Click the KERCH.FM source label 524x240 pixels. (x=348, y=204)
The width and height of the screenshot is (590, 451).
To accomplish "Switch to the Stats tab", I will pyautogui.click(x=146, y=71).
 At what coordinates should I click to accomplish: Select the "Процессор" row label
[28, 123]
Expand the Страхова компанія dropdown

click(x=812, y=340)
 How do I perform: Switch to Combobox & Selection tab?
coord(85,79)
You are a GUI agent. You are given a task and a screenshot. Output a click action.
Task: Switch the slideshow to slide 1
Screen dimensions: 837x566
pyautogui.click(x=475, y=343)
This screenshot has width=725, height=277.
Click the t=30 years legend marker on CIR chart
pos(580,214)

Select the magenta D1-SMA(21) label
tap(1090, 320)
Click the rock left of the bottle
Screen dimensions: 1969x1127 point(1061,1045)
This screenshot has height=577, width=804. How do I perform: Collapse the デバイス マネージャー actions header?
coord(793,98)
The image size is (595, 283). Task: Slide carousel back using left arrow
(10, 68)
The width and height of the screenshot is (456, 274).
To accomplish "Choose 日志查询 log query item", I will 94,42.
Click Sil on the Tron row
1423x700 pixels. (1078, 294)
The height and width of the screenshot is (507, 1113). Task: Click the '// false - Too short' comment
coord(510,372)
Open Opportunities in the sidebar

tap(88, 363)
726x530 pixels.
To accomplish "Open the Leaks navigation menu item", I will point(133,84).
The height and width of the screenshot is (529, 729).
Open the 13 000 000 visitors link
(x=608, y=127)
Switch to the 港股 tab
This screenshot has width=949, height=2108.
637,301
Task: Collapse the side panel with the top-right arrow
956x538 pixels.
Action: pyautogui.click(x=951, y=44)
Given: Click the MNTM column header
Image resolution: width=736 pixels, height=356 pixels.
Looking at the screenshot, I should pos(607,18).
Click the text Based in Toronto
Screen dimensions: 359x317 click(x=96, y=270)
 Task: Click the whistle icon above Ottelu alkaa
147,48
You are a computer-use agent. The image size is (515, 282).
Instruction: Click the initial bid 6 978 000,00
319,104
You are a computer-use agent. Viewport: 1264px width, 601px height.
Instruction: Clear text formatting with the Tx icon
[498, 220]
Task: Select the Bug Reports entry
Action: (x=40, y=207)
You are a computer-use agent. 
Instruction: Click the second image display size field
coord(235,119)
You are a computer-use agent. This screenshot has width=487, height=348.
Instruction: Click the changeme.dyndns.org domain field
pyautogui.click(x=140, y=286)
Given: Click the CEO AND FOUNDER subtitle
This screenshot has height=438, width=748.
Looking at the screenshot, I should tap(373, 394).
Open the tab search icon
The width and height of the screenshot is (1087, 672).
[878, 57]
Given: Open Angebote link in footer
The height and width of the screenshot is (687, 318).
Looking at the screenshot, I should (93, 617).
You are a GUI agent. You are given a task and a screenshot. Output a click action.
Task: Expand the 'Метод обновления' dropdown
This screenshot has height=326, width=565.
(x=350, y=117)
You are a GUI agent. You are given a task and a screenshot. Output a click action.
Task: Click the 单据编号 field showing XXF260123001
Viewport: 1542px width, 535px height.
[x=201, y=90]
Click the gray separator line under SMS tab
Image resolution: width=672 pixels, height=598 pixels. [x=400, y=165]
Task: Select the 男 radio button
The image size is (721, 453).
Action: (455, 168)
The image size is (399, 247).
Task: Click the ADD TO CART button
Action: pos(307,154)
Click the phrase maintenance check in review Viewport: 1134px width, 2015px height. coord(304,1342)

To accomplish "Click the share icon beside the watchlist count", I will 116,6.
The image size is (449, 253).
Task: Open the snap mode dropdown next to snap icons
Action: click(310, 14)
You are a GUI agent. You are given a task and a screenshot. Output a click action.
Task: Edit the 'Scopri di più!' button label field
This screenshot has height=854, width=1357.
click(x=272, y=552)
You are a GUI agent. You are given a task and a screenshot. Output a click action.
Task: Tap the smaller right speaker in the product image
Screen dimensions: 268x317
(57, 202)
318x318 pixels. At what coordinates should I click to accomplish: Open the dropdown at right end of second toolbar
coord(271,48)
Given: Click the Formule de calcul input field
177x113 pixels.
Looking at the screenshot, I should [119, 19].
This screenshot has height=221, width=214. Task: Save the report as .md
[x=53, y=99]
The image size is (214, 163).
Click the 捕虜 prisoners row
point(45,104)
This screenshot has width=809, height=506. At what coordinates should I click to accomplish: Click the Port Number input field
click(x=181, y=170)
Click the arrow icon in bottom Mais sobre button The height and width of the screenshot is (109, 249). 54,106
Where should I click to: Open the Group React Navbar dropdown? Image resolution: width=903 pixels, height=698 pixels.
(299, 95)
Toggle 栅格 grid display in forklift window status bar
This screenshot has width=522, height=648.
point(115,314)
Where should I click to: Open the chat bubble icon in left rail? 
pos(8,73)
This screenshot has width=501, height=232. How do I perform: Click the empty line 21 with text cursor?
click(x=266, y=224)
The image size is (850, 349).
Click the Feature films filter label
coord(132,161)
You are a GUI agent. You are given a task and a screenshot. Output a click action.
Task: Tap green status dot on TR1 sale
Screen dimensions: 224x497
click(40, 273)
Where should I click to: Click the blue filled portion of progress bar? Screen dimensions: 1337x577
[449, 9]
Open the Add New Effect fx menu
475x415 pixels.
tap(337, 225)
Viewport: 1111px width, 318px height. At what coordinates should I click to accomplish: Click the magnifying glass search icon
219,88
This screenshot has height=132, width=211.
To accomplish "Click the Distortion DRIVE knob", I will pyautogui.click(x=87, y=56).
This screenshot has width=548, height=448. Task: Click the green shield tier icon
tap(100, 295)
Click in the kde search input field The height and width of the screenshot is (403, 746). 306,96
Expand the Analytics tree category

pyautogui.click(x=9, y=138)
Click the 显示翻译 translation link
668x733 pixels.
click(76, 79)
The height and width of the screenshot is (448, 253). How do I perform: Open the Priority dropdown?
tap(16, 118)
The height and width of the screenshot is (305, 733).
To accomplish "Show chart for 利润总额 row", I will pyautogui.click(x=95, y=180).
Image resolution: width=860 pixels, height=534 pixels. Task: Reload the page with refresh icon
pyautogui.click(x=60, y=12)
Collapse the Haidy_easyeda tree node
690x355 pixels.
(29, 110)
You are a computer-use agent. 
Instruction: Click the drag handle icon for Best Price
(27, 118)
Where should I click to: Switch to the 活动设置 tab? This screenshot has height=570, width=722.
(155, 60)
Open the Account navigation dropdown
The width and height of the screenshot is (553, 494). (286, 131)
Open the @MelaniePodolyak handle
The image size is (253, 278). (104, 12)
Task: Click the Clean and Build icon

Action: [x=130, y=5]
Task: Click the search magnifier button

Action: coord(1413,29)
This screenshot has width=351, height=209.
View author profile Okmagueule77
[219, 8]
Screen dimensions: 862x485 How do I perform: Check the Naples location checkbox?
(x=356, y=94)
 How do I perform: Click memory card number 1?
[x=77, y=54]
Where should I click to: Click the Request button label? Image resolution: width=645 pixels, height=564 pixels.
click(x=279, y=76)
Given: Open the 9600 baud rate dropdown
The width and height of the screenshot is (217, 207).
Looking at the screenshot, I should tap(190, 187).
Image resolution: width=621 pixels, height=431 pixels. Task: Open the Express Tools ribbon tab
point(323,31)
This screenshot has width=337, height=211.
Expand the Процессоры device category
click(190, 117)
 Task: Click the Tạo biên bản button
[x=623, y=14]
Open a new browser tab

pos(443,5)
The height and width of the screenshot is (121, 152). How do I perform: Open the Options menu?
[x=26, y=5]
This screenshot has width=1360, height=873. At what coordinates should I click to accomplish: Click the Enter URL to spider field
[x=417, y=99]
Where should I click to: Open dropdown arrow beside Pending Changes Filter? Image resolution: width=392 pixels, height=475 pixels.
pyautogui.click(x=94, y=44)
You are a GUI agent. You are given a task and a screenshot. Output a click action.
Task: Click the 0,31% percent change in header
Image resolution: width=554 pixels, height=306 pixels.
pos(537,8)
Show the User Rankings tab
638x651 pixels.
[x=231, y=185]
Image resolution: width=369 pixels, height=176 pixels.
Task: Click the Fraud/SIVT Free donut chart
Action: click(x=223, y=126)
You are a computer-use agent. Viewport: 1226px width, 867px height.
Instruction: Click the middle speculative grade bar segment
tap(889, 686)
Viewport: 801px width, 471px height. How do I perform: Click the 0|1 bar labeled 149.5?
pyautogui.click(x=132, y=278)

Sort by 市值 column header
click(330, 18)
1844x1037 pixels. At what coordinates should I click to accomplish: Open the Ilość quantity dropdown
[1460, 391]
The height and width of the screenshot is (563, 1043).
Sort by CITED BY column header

______________________________

*Problem requirements*: Look above for the line with "Task: Click the 单据编号" and the line with "Click the phrase". Write out those two lines and all the lines between them, exactly, and no others.

*Task result*:
Task: Click the 单据编号 field showing XXF260123001
Viewport: 1542px width, 535px height.
[x=201, y=90]
Click the gray separator line under SMS tab
Image resolution: width=672 pixels, height=598 pixels. [x=400, y=165]
Task: Select the 男 radio button
The image size is (721, 453).
Action: (455, 168)
The image size is (399, 247).
Task: Click the ADD TO CART button
Action: pos(307,154)
Click the phrase maintenance check in review Viewport: 1134px width, 2015px height. coord(304,1342)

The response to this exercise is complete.